▶ **PROBLEM TO SOLVE**: Of the lines below, write out exactly those from the line with "You are a computer-use" through the line with "Instruction: Click the", both included, and skip the rest.

▶ **PROVIDED ENTRIES**:
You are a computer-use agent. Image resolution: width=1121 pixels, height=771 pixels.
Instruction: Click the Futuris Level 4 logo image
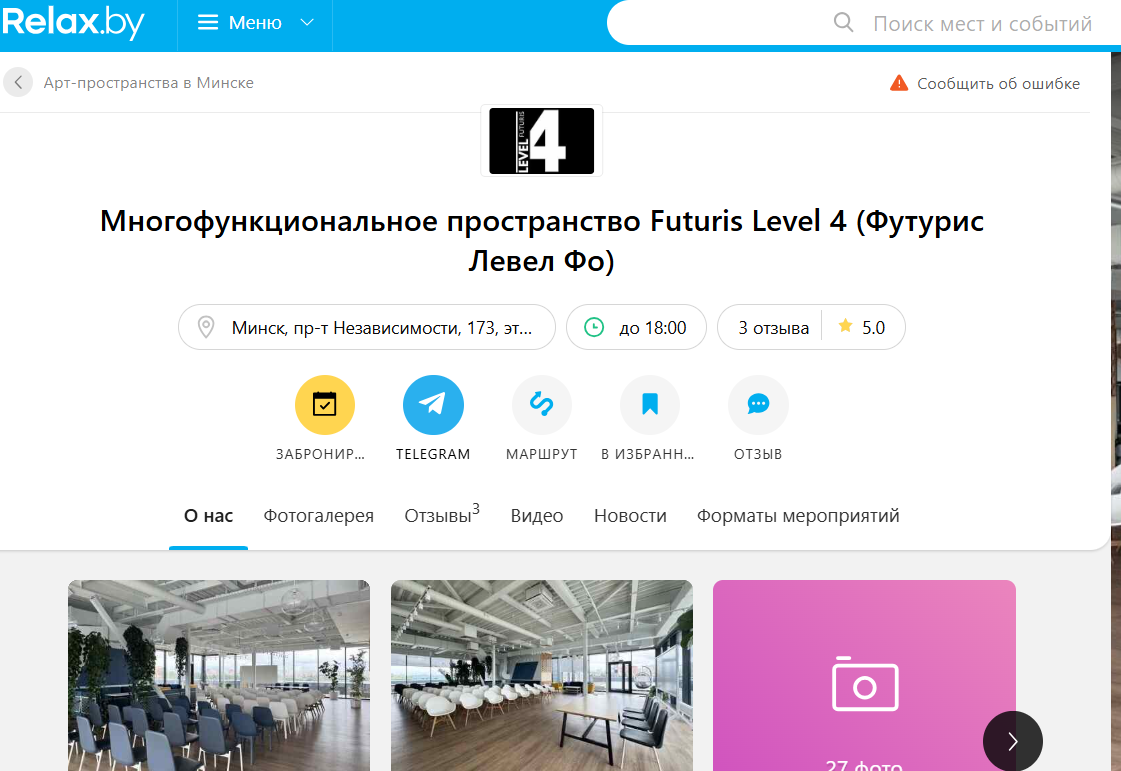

...

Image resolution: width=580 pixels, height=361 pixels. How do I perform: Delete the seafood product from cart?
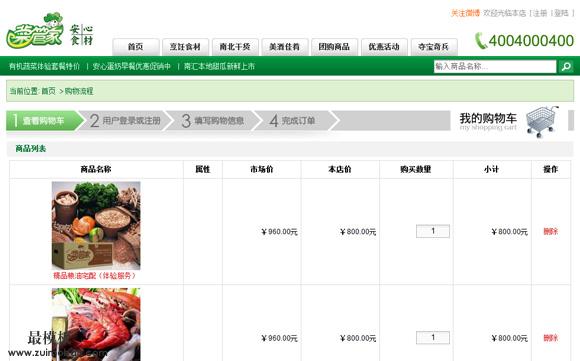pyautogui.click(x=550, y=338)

---

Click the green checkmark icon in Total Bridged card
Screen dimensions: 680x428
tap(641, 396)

▶ **RESPONSE BELOW**:
You are a computer-use agent. Image resolution: width=1121 pixels, height=771 pixels.
Instruction: Click the Futuris Level 4 logo image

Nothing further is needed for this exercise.